We didn’t call MenderCon an Open Space, because we’re not strictly following the rules for an event that bears that description. There is a vibrant community that’s really passionate about Open Space events, and the people in that community take pride in making sure that Open Space events are done right. During planning for MenderCon, we made a few decisions about the schedule that don’t fit the full spirit of an Open Space event, specifically, kicking the event off with a keynote and having dedicated networking time. If we were to follow the Open Space format strictly, then the keynote and networking time would be sessions like any others.
There is no CFP. If you want to speak, make sure you come to the “pitch session”. At the pitch session we’ll invite anyone who wants to organize a session up onto the virtual stage. There, they’ll briefly announce their session title along with a short description and the time that the session is scheduled to happen.
This depends on the kind of session that you want to run. On the simplest end, you can just prepare a topic or idea that you’d like to explore. That would be perfect for a purely discussion format. On the more complicated end, you can craft a slide deck and presentation or walk through a live coding demo. Those might work well if you plan on doing most or all of the talking during the session. We predict that many sessions are going to mix some elements of each of these approaches.
With the platform that we’re using, this is something that is decided when the session is created. If the session’s organizer would like it to be recorded, then we leave that decision up to them. We can imagine it may be useful to have conversations that are not being recorded. We do plan on recording and sharing the keynote and the pitch session.

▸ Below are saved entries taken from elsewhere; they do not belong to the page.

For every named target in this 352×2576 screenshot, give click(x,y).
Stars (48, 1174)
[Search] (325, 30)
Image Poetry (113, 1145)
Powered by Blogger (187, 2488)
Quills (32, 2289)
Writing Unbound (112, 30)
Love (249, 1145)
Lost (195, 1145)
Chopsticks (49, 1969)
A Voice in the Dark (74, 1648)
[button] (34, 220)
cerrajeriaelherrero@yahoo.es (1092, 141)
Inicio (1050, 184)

During each of the session rounds, there are going to be several different sessions going on at once, and it may be difficult to decide which session is the best one for you. The Open Space community employs the “Rule of Two Feet” to specify that you can leave a session at any time and join a session at any time. If you feel you’re in the wrong session, then switch to a different one. Don’t feel obligated to stay in a session for the full time just because you were there when it started. And similarly, don’t be afraid to join a session after it’s started.